--- Extrait fourni ---

“Le problème numéro 1, déjà, c’est que tout le monde est masqué. Et avec lui, les photos ne sont absolument pas ressemblantes”, raconte-t-elle au HuffPost. “Et puis quand il retire son masque, je ne le reconnais pas non plus.” La spécialiste de l’aquarelle, connue de tous dans l’univers de la justice française après quatre décennies à arpenter les tribunaux du pays, décrit encore un homme “qui peut rester immobile pendant des heures, le dos droit”. Et qui lui donne donc du fil à retordre. “J’attends avec impatience qu’il soit vraiment interrogé. Mais je fais confiance à mon pinceau: un jour ça va faire ‘bing’ et j’aurai trouvé.”
L’Humanité du président Périès
Mais si celui qui sera interrogé pour la première fois sur le fond de l’affaire ce mercredi 9 février reste “un mystère, même à dessiner”, Noëlle Herrenschmidt garde de nombreux souvenirs des cinq premiers mois de ce procès historique. Notamment le président Jean-Louis Périès. Un homme “parfaitement à sa place, très humain”, qui essaie d’entretenir une atmosphère “bienveillante” en dépit des récits d’horreur et de la douleur des victimes. Un homme “qui fait ce qu’il peut pour gérer jusqu’au bout un procès aussi énorme”, bien aidé en cela par ses deux assesseures, “deux femmes, un jeune et une plus âgée”.

--- Données brutes ---

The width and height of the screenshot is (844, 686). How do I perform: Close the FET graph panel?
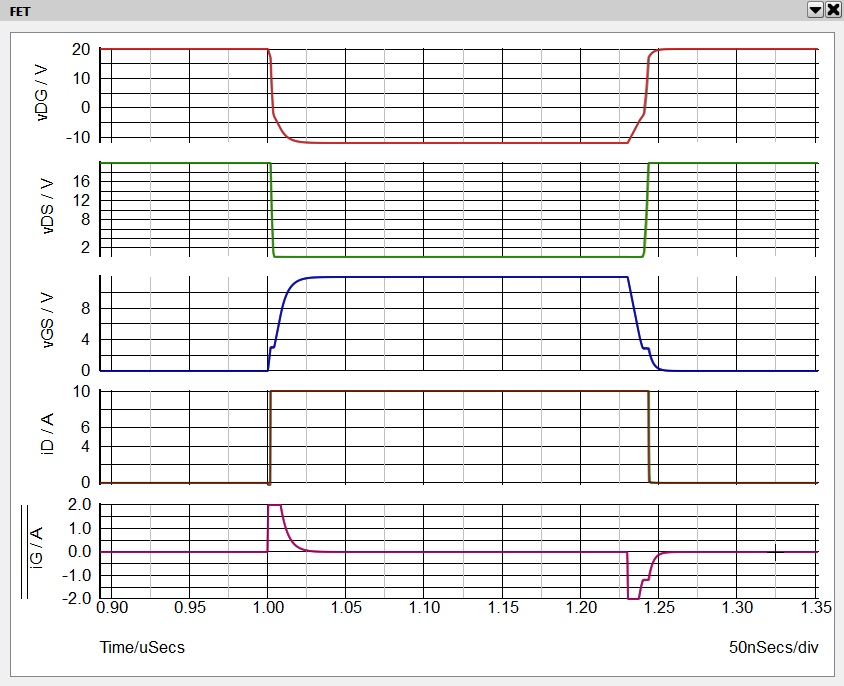[x=832, y=9]
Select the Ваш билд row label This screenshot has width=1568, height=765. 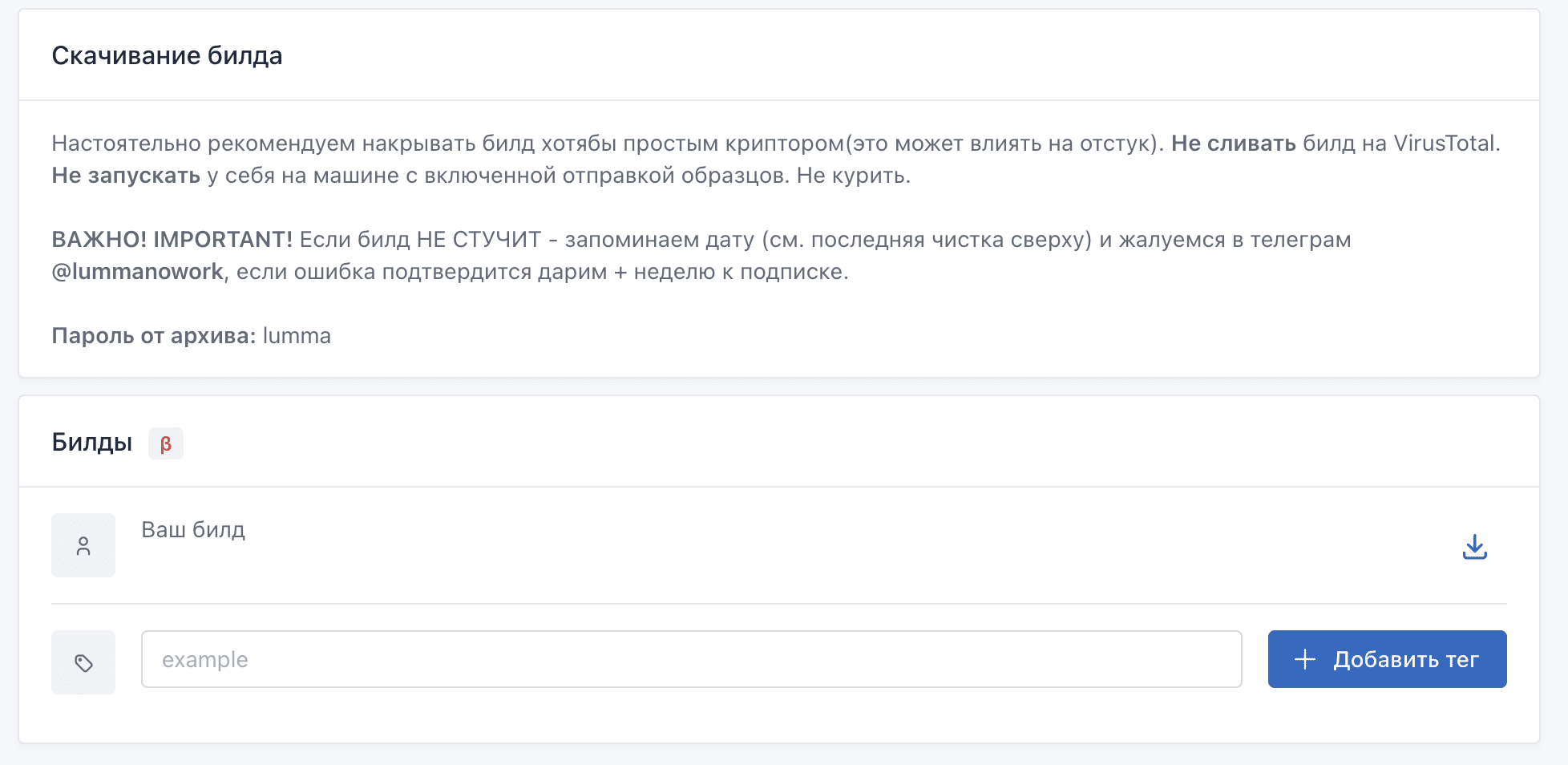[193, 530]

---

* **La consigne**
Recopiez à l'identique l'intégralité de l'extrait sur l'aquarelliste Noëlle Herrenschmidt.

* **Réponse attendue**
“Le problème numéro 1, déjà, c’est que tout le monde est masqué. Et avec lui, les photos ne sont absolument pas ressemblantes”, raconte-t-elle au HuffPost. “Et puis quand il retire son masque, je ne le reconnais pas non plus.” La spécialiste de l’aquarelle, connue de tous dans l’univers de la justice française après quatre décennies à arpenter les tribunaux du pays, décrit encore un homme “qui peut rester immobile pendant des heures, le dos droit”. Et qui lui donne donc du fil à retordre. “J’attends avec impatience qu’il soit vraiment interrogé. Mais je fais confiance à mon pinceau: un jour ça va faire ‘bing’ et j’aurai trouvé.”
L’Humanité du président Périès
Mais si celui qui sera interrogé pour la première fois sur le fond de l’affaire ce mercredi 9 février reste “un mystère, même à dessiner”, Noëlle Herrenschmidt garde de nombreux souvenirs des cinq premiers mois de ce procès historique. Notamment le président Jean-Louis Périès. Un homme “parfaitement à sa place, très humain”, qui essaie d’entretenir une atmosphère “bienveillante” en dépit des récits d’horreur et de la douleur des victimes. Un homme “qui fait ce qu’il peut pour gérer jusqu’au bout un procès aussi énorme”, bien aidé en cela par ses deux assesseures, “deux femmes, un jeune et une plus âgée”.